Prérequis d’une éthique de l’intelligence artificielle, Partie 2
Un besoin impératif de sens
En prophétisant que « le leader dans le domaine de l’IA sera(it) le maître du monde »[i], le maître du Kremlin a, d’une certaine manière, validé cette impérative nécessité d’introduire de l’éthique dans les usages de l’Intelligence Artificielle.

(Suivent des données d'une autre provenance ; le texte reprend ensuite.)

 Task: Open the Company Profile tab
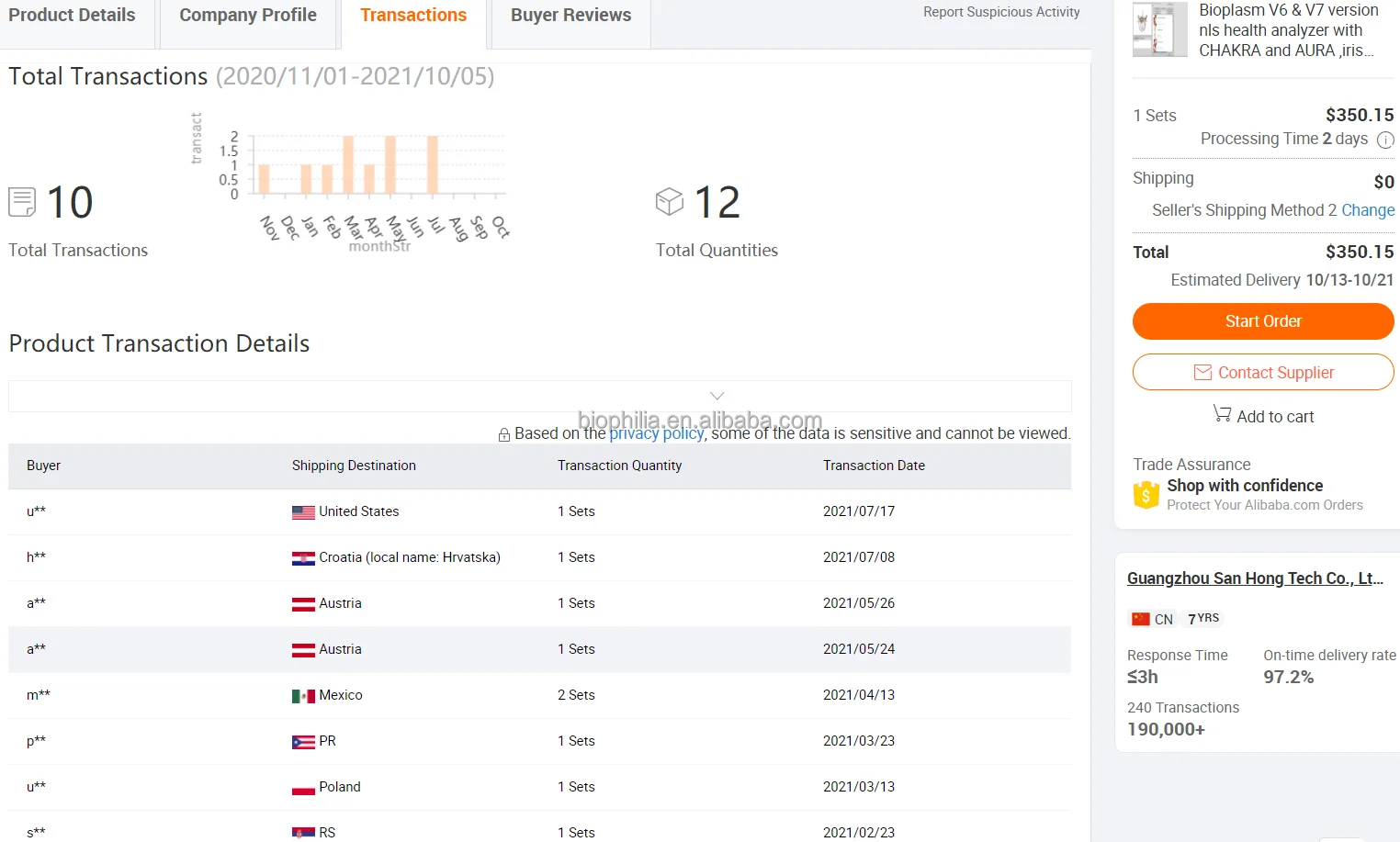(x=248, y=16)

Mais comment la définir ? Et d’abord avec qui ? Avec ses 52 experts qui ont d’ores et déjà publié leurs premières recommandations, l’Europe a pris une longueur d’avance face aux géants du numérique. Cependant, lors de sa mise en place, les observateurs n’ont pas manqué de critiquer un casting qui oubliait les représentants de la société civile. De fait, on peut s’interroger sur la pertinence de demander à des experts de se prononcer seuls sur l’éthique de l’objet de leur expertise. Dans un autre temps et sur un autre registre, Georges Clémenceau disait que « la guerre était une chose trop grave pour être confiée aux militaires. » Aujourd’hui, au même titre que personne ne confierait la politique de prévention routière exclusivement aux pilotes de F1 ou de rallye et aux constructeurs automobiles, l’éthique de l’IA ne peut se limiter aux chercheurs et aux représentants des GAFA.

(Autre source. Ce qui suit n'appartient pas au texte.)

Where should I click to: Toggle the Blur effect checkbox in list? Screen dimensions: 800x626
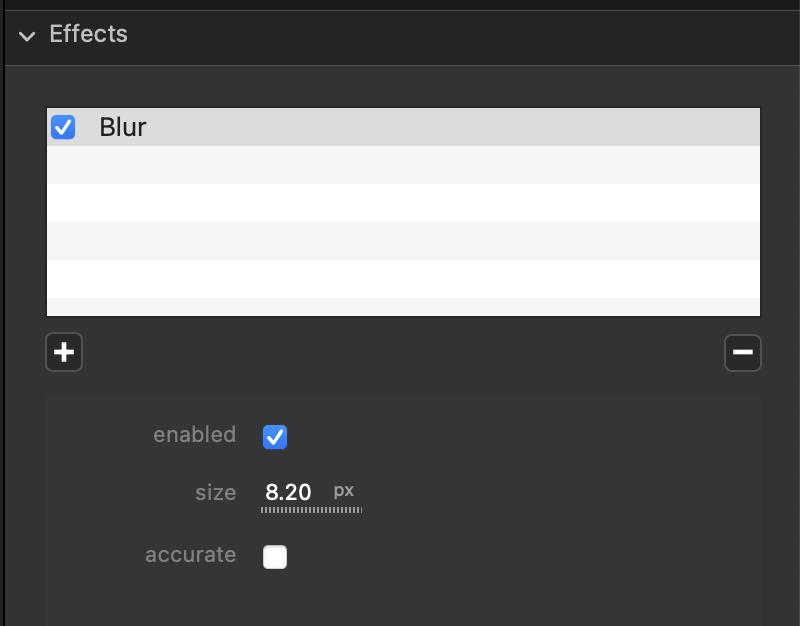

Un organisme, comme la Commission de réflexion sur l’Ethique de la Recherche en sciences et technologies du Numérique Allistene (CERNA), a réussi ce savant équilibre, d’associer des chercheurs informatiques de haut niveau, des philosophes, des éthiciens et des experts en droit. L’Union Européenne, dont on a trop souvent déploré la gouvernance des experts, pourrait s’en inspirer, et y adjoindre des acteurs du débat démocratique.
Arrêtons-nous sur une question d’actualité : faut-il remercier un robot, quand il nous « rend un service » ? L’éthique de notre relation aux machines dépend de la manière dont on les considère. Dans une approche humaniste occidentale, un robot ne diffère pas d’une armoire, d’une chaise ou d’une machine à café. Il n’y a aucune raison de lui dire merci. Dans une perspective animiste, les objets recèlent un esprit, qui leur confère une force vitale. Les remercier devient naturel et pourrait s’intégrer au rituel de la relation aux machines. L’éthique de notre relation aux robots dépend du contexte culturel. Mais ce n’est pas tout.

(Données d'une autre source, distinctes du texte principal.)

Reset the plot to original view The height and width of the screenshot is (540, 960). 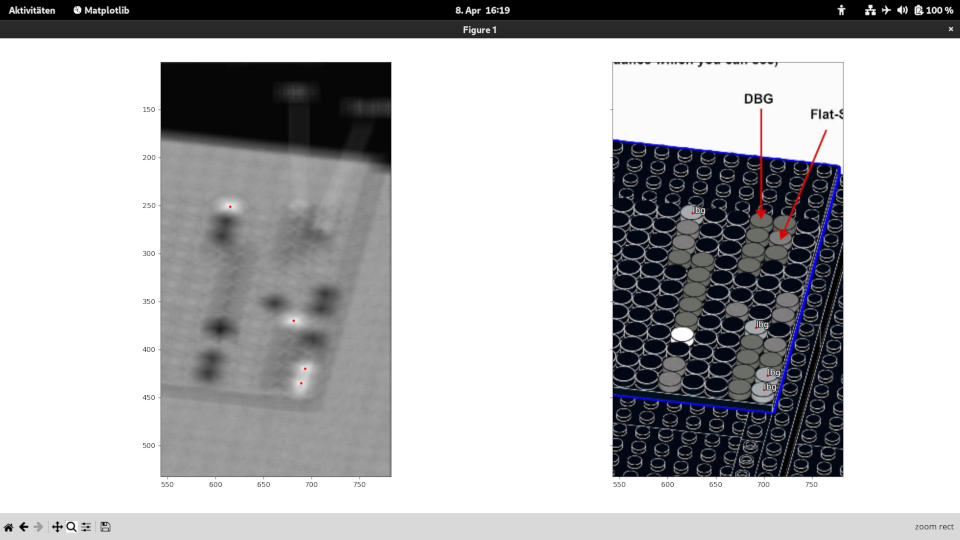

Supposons qu’un individu casse volontairement un robot. En France, il serait condamné pour vandalisme et devrait indemniser son propriétaire. Imaginons maintenant que l’on demande son avis à Raymond Kurzweil, directeur de la technologie chez Google et posthumaniste déclaré. D’après lui, une intelligence artificielle forte, capable d’avoir conscience d’elle-même, verra le jour avant 2030. Ray Kurzweil recommande que ces machines, pourvues d’une intelligence égale ou supérieure à la nôtre, disposent du droit de vote. Dans cette perspective posthumaniste, un individu, reconnu coupable de la destruction d’un robot, pourrait être condamné à de la prison ferme, voire à la peine capitale dans certains états américains.
Il y a un préalable à une éthique de notre relation aux machines : donner un sens à notre humanité. Et seule la philosophie ou les religions peuvent nous aider à l’établir.